*THE TASK*.
Could the entries below be reproduced exactly, with the images removed?

*Screenshot grounding data*.

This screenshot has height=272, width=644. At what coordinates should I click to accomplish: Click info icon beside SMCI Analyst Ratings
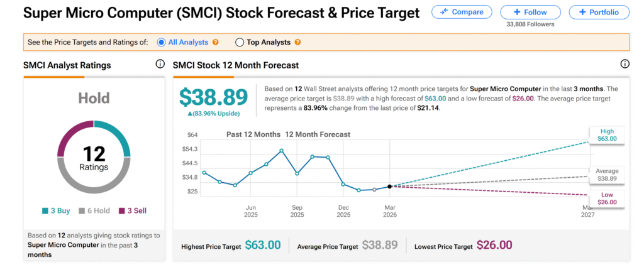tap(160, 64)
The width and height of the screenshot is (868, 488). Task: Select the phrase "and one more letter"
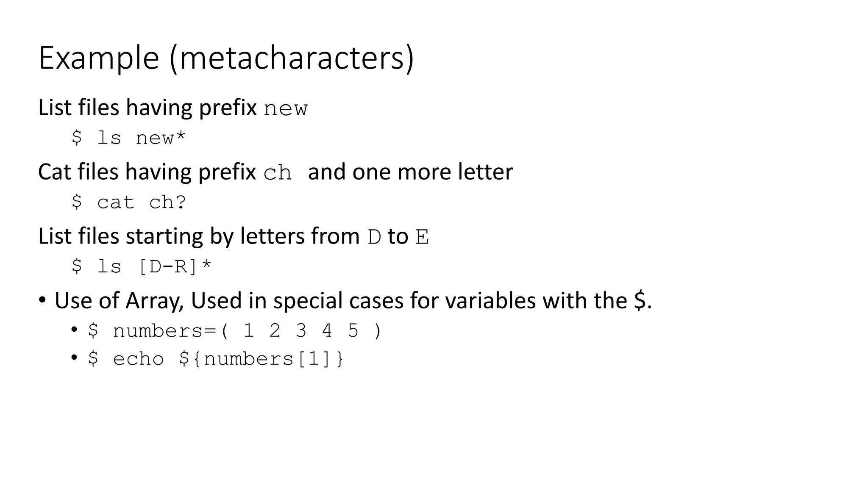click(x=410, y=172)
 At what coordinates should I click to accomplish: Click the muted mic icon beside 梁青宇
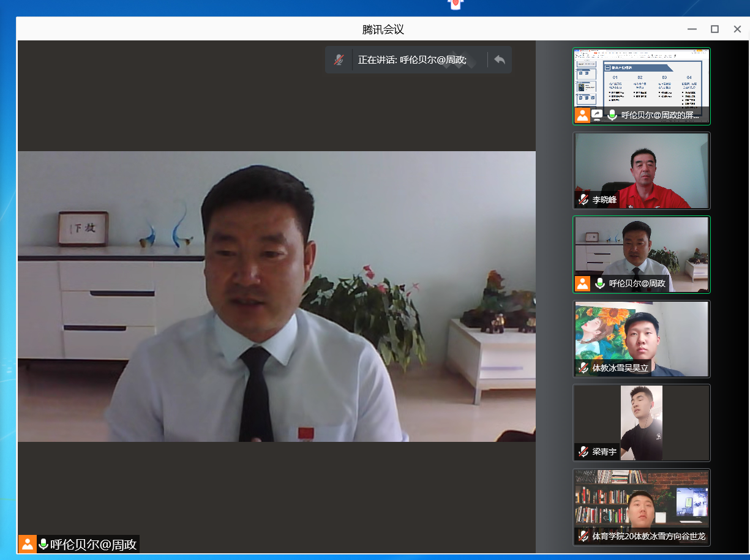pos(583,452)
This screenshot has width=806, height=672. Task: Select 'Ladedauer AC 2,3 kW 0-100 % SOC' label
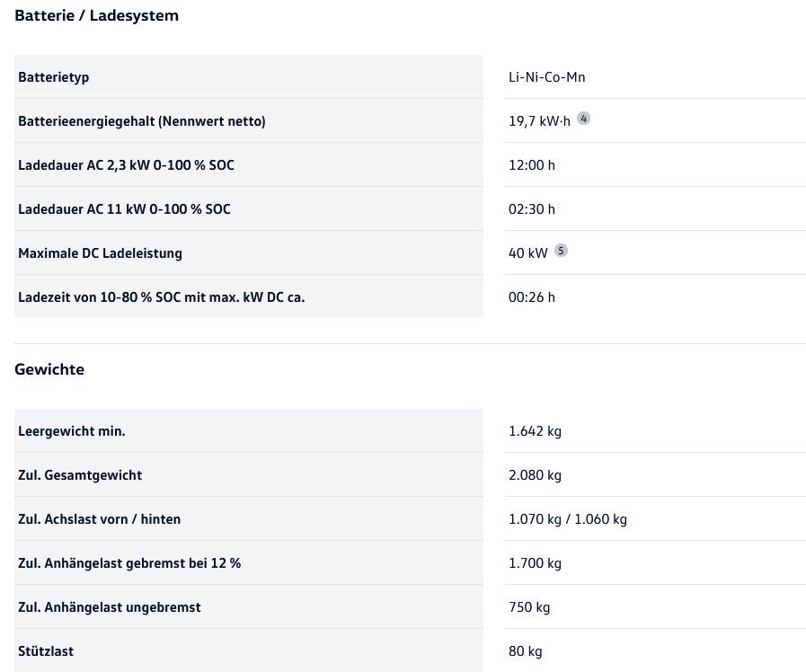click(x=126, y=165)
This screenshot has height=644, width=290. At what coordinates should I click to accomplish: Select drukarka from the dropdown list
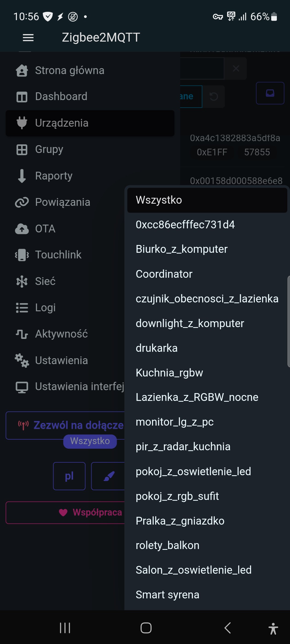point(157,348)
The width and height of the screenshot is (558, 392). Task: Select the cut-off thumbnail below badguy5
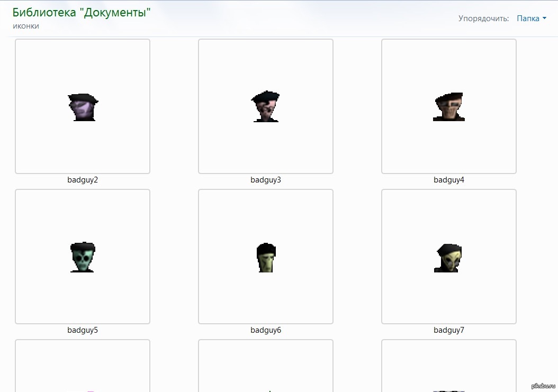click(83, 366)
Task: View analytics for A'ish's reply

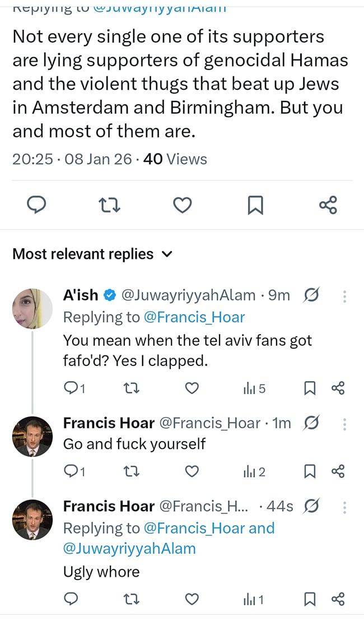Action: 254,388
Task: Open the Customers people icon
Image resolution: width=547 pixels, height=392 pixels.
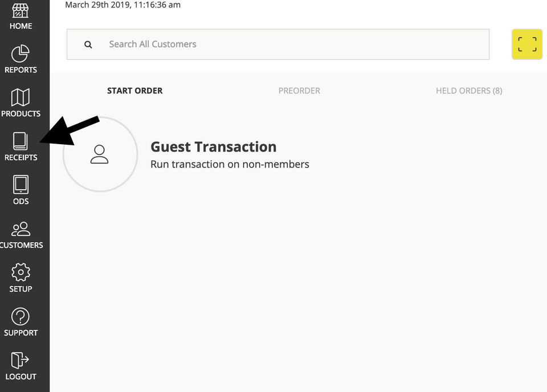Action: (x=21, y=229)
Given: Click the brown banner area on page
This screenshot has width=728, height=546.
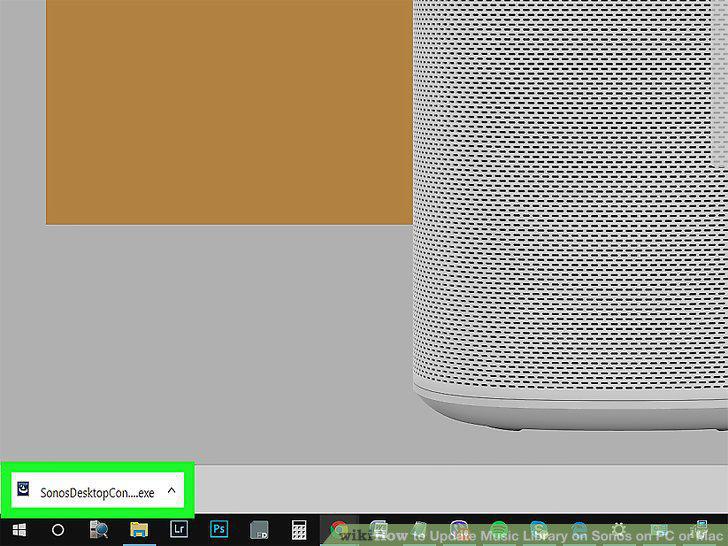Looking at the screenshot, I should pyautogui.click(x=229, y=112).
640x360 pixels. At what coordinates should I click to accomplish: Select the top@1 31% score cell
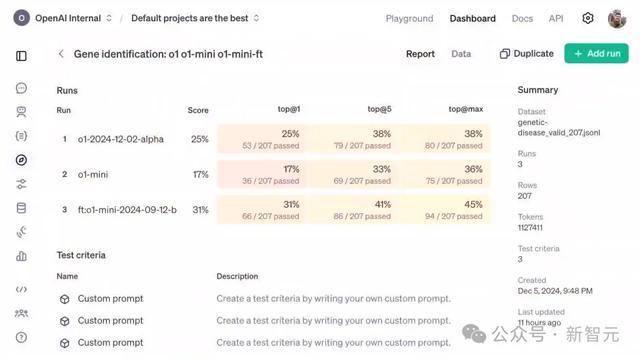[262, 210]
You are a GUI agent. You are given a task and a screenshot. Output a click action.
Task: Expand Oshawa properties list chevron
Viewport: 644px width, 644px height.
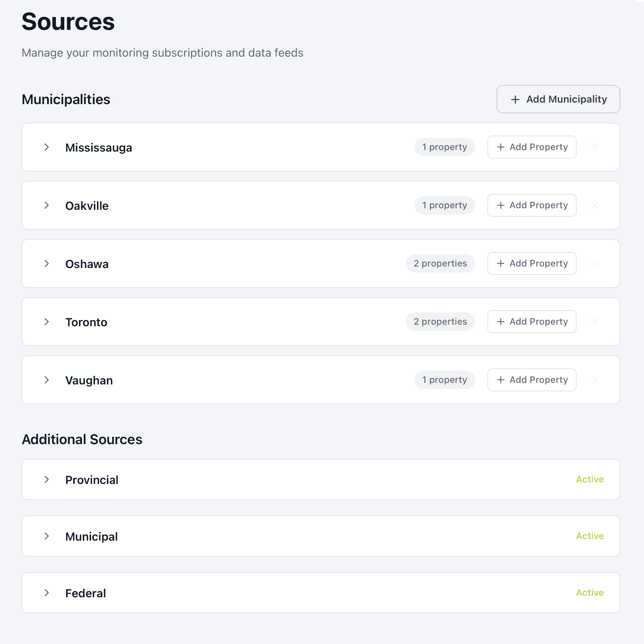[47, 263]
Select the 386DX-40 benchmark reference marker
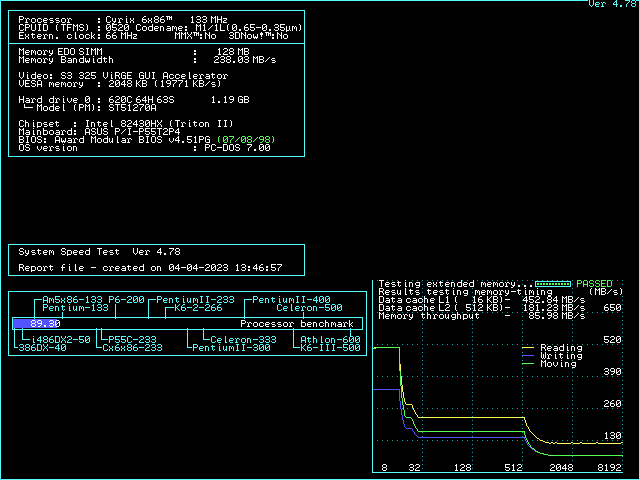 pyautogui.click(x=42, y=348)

*ANSWER SPACE*.
This screenshot has height=272, width=644. At what coordinates should I click to accomplish: Click info icon beside SMCI Analyst Ratings
tap(160, 64)
The width and height of the screenshot is (868, 488). Task: Select the phrase "and one more letter"
click(x=410, y=172)
 At what coordinates should I click to accomplish: Click the muted mic icon beside 梁青宇
pos(583,452)
This screenshot has width=806, height=672. Task: Select 'Ladedauer AC 2,3 kW 0-100 % SOC' label
click(x=126, y=165)
This screenshot has height=644, width=290. At what coordinates should I click to accomplish: Select drukarka from the dropdown list
point(157,348)
The width and height of the screenshot is (558, 392). Task: Select the cut-off thumbnail below badguy5
click(83, 366)
Task: View analytics for A'ish's reply

Action: 254,388
Task: Open the Customers people icon
Image resolution: width=547 pixels, height=392 pixels.
Action: (x=21, y=229)
Given: Click the brown banner area on page
This screenshot has width=728, height=546.
Looking at the screenshot, I should pyautogui.click(x=229, y=112).
640x360 pixels. At what coordinates should I click to accomplish: Select the top@1 31% score cell
[262, 210]
You are a GUI agent. You are given a task and a screenshot. Output a click action.
Task: Expand Oshawa properties list chevron
Viewport: 644px width, 644px height.
[47, 263]
Select the 386DX-40 benchmark reference marker
 pyautogui.click(x=42, y=348)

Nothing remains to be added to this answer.